=== Information provided ===

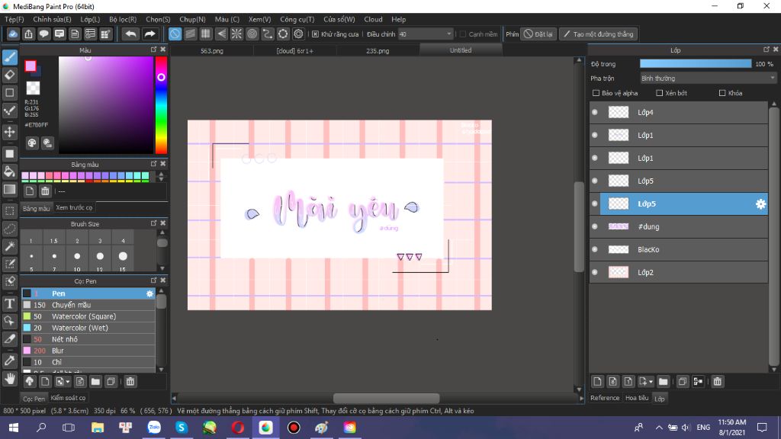Pick the Magic Wand selection tool

point(10,246)
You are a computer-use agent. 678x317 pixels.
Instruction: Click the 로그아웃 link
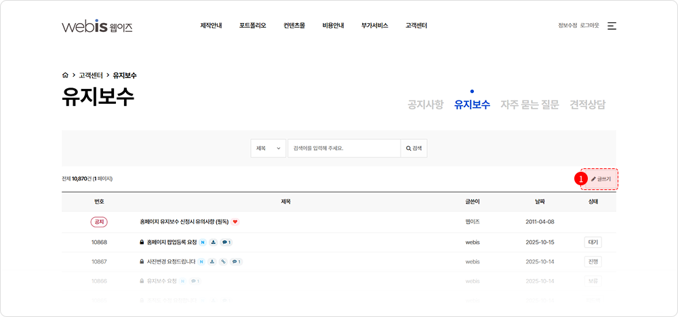pos(589,26)
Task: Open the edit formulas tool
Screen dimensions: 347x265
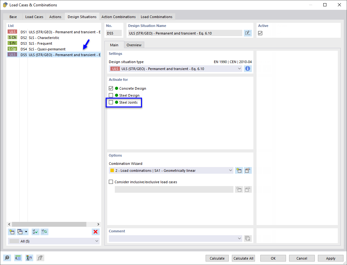Action: (40, 258)
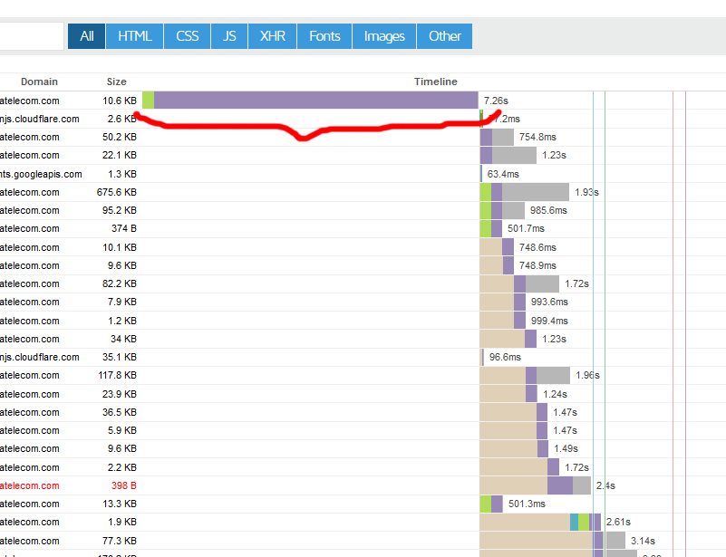Click the Size column header
Image resolution: width=726 pixels, height=557 pixels.
tap(116, 82)
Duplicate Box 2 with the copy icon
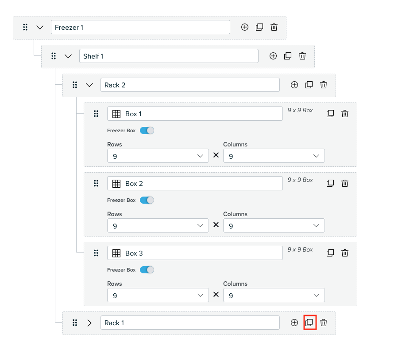The width and height of the screenshot is (398, 339). coord(330,183)
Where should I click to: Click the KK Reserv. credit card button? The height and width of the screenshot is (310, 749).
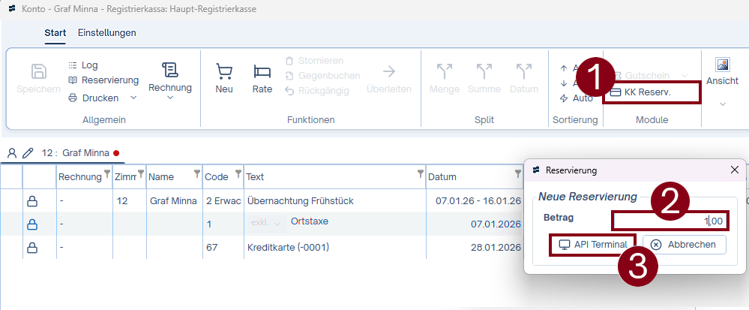pyautogui.click(x=646, y=92)
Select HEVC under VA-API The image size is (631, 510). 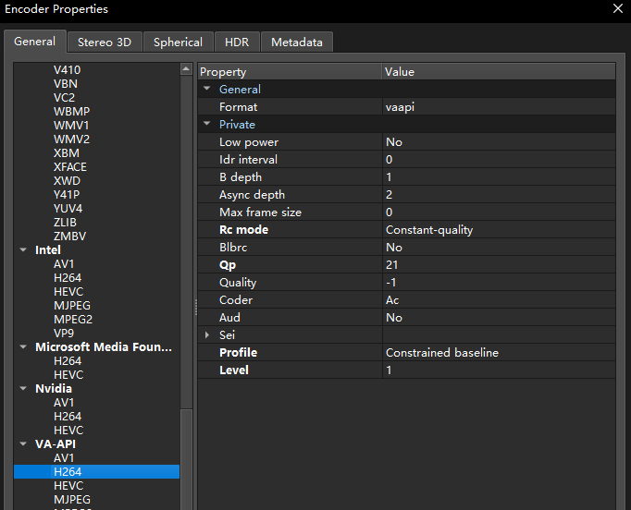click(68, 485)
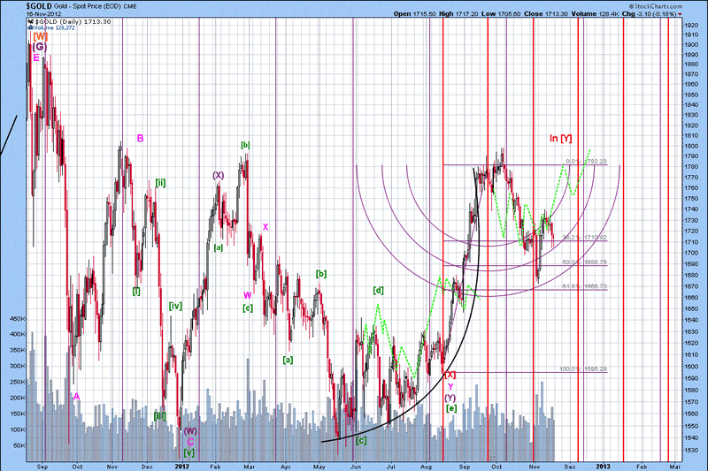The image size is (708, 471).
Task: Click the green [d] wave label
Action: 378,290
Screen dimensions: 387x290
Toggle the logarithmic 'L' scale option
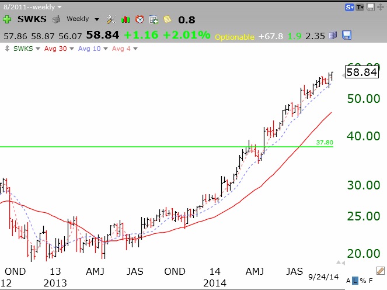click(x=355, y=281)
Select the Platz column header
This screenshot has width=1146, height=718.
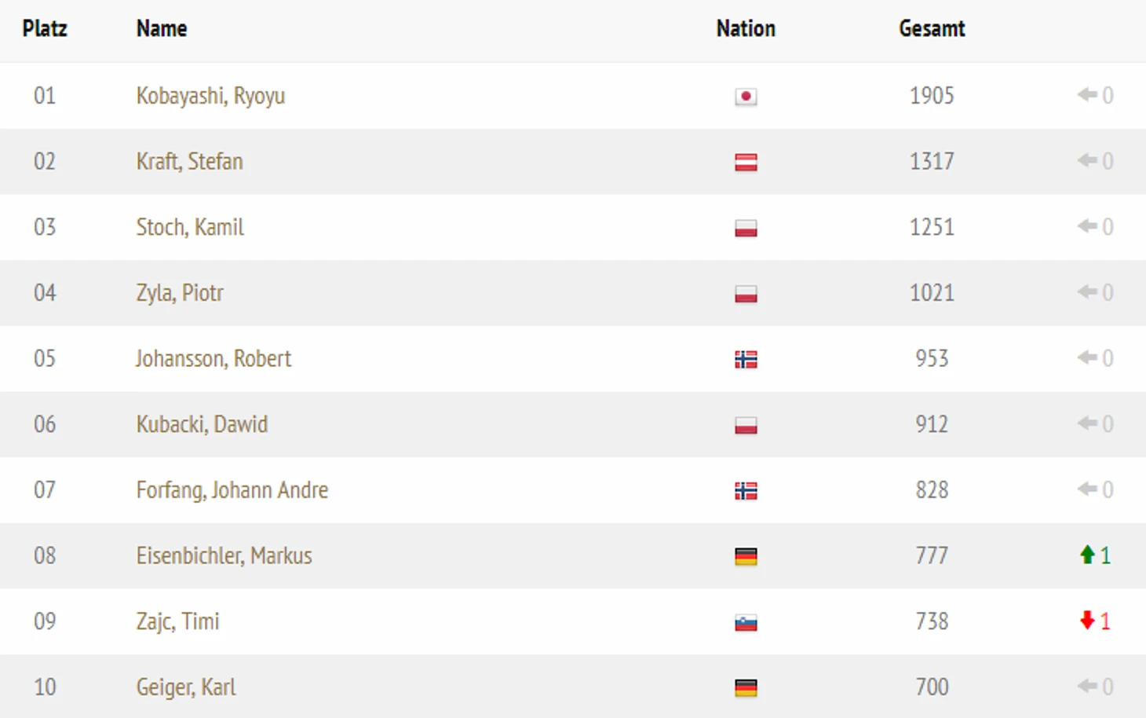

===

• **Problem details**:
Reproduce exactly, and only, the lines from the one containing "Screen dimensions: 387x290" through the last line of the records above, both included, leaving out any pictures.

• **Task output**:
Screen dimensions: 387x290
Toggle the logarithmic 'L' scale option
click(x=355, y=281)
Select the Platz column header
This screenshot has width=1146, height=718.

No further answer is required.